El fracaso económico sanchista del modelo de crecimiento hindú

Hace tiempo que Pedro Sánchez se ha salido del modelo occidental para gobernar. El modelo occidental es incompatible con las necesidades de Sánchez. De entrada, para llegar a la presidencia Sánchez necesitó asociarse con partidos que son enemigos declarados de las democracias occidentales, y cuyos referentes son China, Cuba o la URSS. Además las otras patas de Sánchez eran los golpistas catalanes y el partido del etarra secuestrador. ¿Cuál iba a ser el resultado de mezclar agua con cianuro? ¿Qué el cianuro se volviera inofensivo o que se envenenara el agua? Pero eso sólo era el principio, cuando conseguir el poder era el fin y no sólo un medio.
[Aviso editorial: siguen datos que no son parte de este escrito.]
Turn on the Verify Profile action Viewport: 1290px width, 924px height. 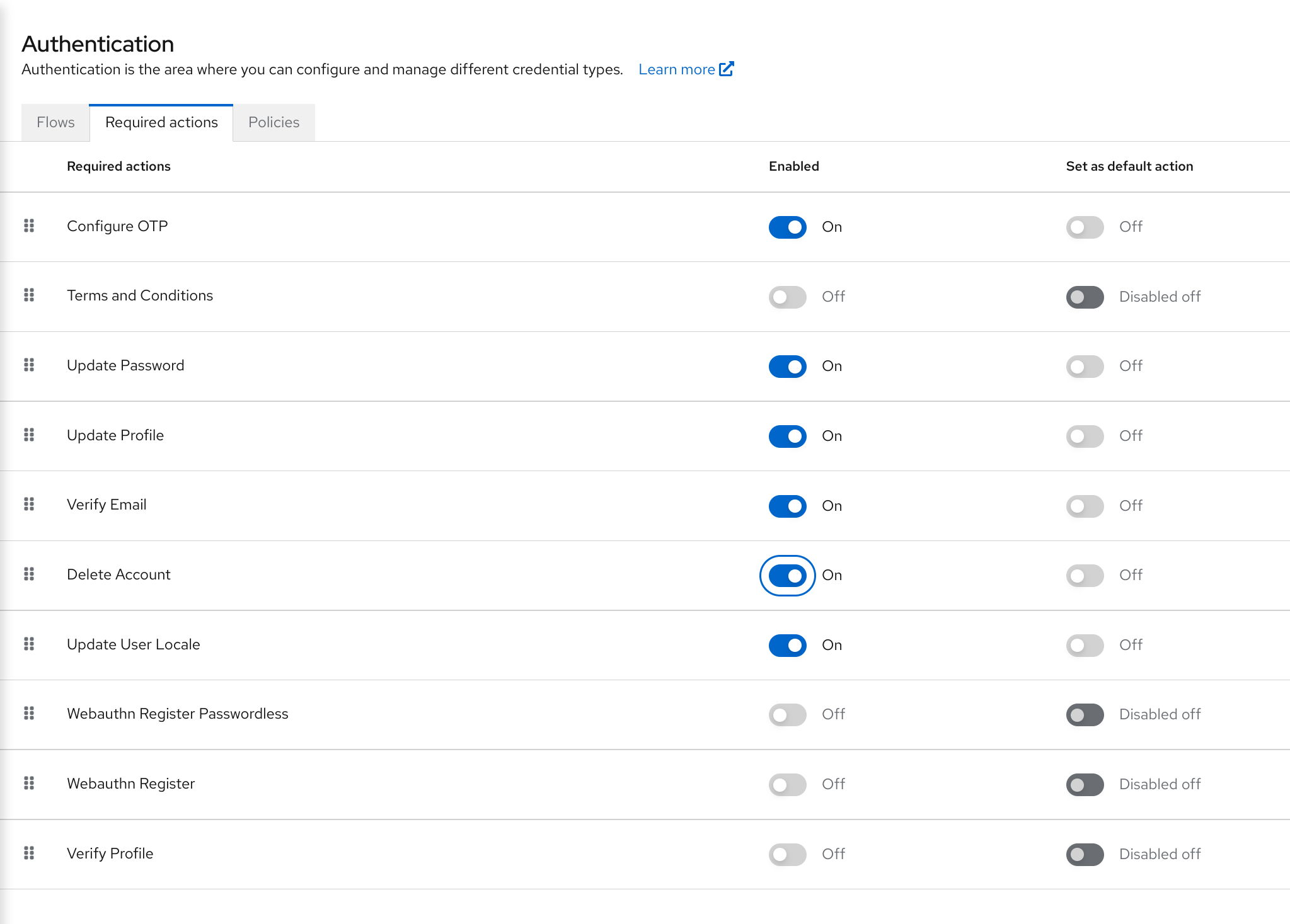[x=786, y=854]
Cuando Sánchez llegó a la Moncloa el poder era un fin. Ser presidente era la meta. La presidencia era suficiente para su egolatría. Pero conforme han ido estallando todos los casos de corrupción en su entorno familiar y en la cúpula de la organización del PSOE, el poder para Sánchez ha dejado ser un fin para convertirse en un medio, el medio para evitar responder ante la justicia por todos los casos de corrupción. La estrategia jurídica de la defensa de Sánchez es mantener el poder, seguramente porque no tiene otra estrategia eficaz. Conservar el poder como sea no es ya por tanto una opción sino una necesidad. Esto por supuesto nos saca del bloque occidental y nos alinea junto al totalitarismo internacional. No es no a la guerra, sino sí a la corrupción.

Mantener el poder como sea implica cambiar el censo importando millones de votantes y esto tiene tanto consecuencias en el campo político, pero también en el terreno económico. También en el espacio económico cambiamos de alienación como resultado inevitable de lo anterior. De este modo, la importación de millones de inmigrantes aparte de buscar el voto de Sánchez nos aboca a un nuevo modelo en que el crecimiento económico ya no se basa en la cualificación y la productividad de la población, sino en la mano de obra barata y sin cualificación. Ya no seguimos el modelo sueco o danés sino el hindú. Sánchez presume de que crece el PIB y la ocupación, pero eso es no ya lo normal sino lo inevitable, al menos por un tiempo, cuando se dispara el crecimiento poblacional. El problema es que más población no significa más riqueza en términos relativos. La India es el país número 1 por población, pero sólo el 6 por PIB y nos desplomamos al puesto 140 si hablamos de PIB per cápita. Más población no implica más riqueza. La India tiene la sexta tarta más grande del mundo, pero como toca repartirla entre 1.500 millones de hindúes tocan a una migaja de tarta para cada uno.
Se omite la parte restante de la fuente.